Asymptomatic PAD is frequently present in the population and one of the alarming finding in the present study was that the 4.62% of the sample with no significant IAD who did not present with any symptoms of PAD were diagnosed with PAD in Doppler scan. The same happened to 60.52% of patients with high IAD who did not present with any PAD symptoms. Due to the lack of awareness about PAD, most of the frequent symptoms of PAD like leg cramps and pain during ambulation are neglected by the patients as they ascribe them to old age or physical exertion. The patient then tries to avoid exertion to prevent them from having those symptoms and they miss to report them to their physician [10]. Even in the present study, out of the 30 PAD patients who had symptoms, 20 patients failed to mention the PAD symptoms without prompting from the examiner. This can be prevented by increasing the awareness regarding PAD among the population which would help in earlier diagnosis and better management of the condition.
The IAD in SBP was significantly higher in PAD patients with symptoms when compared to PAD patients without symptoms and normal subjects. The studies which assessed the relation between inter-arm blood pressure difference and PAD did not include its relation with the absence of symptoms and little to none of such study has been conducted in Indian population. Since PAD can also be asymptomatic, this overlook is not desirable.
The diagnosis of PAD is aided by a non-invasive test which is ankle brachial pressure index but it is time consuming and is not a routinely followed physical examination procedure unlike BP measurement [16]. With the symptoms of PAD being commonly over looked by the patients, if BP measurement is done bilaterally in both the arms routinely in clinical practice, earlier diagnosis and management of PAD becomes possible. Unfortunately, this simple procedure is not done by the majority of the practitioners. A survey by Mc Kay CW et al., found that only 23% of the physicians recorded blood pressure in both the arms [17]. Awareness should be created that a simple procedure of bilateral BP measurement may save lives.
Limitation
The limitation of the study is that, the relationship between smoking history and the onset of peripheral arterial disease was considered. The BP measurement was done one time and continuous beat to beat. BP Measurement and its interarm difference over a time has to be considered in the larger population for better study implications.
Conclusion
The inter-arm systolic blood pressure difference is strongly related to peripheral arterial disease in the subjects of age group 40-70 years is high.

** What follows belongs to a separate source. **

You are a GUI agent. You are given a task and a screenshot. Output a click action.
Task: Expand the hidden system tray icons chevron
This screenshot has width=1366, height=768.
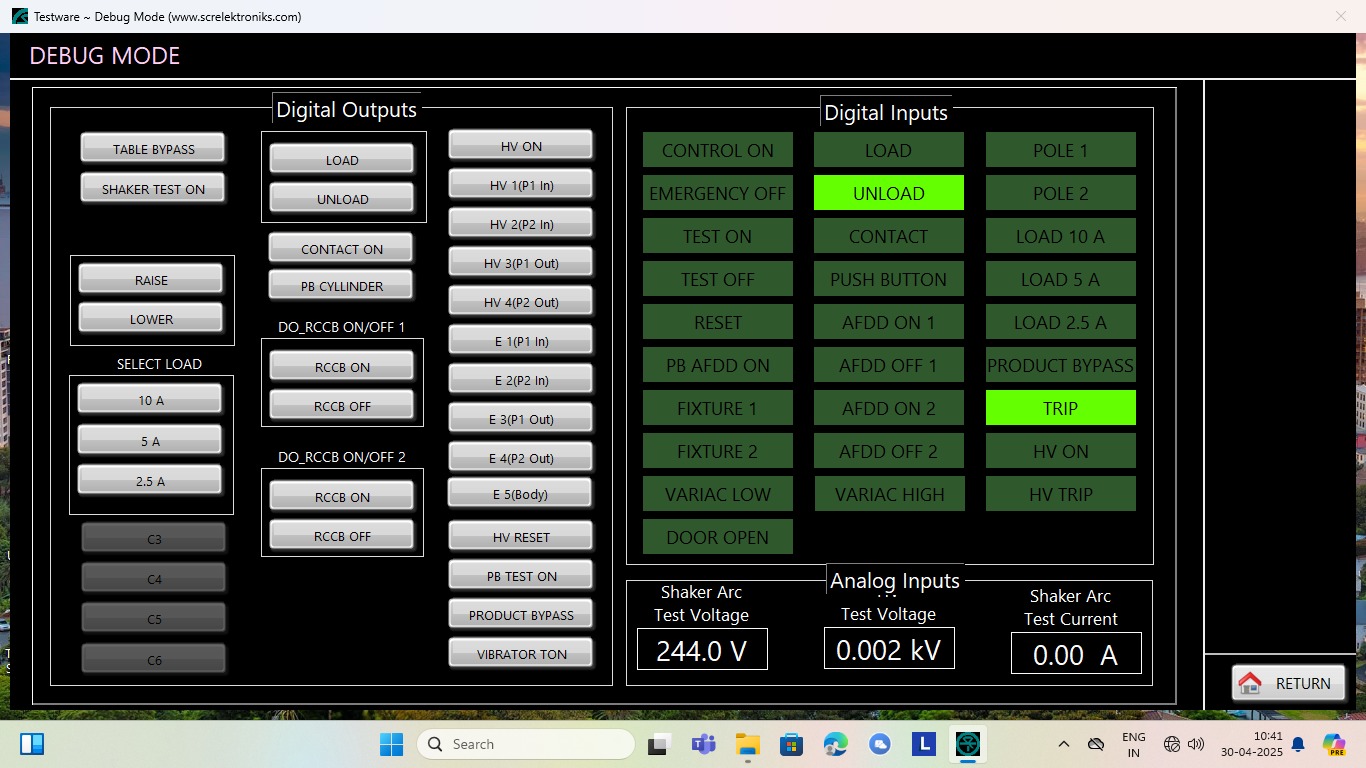coord(1064,744)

Though, Inter-Arm Difference (IAD) was significantly more in Peripheral Arterial Disease (PAD) patients with symptoms than those without symptoms and normal subjects, a considerable amount of the PAD patients also presented without any symptoms. We urge the healthcare system to increase the awareness regarding the symptoms of PAD among the general population and also appraise the employment of blood pressure measurement in both the arms as a routine physical examination. An appreciation of the potential IAD in general population by the practitioners would be drastically beneficial for the patients and is also critical for accurate diagnosis and management of peripheral arterial disease.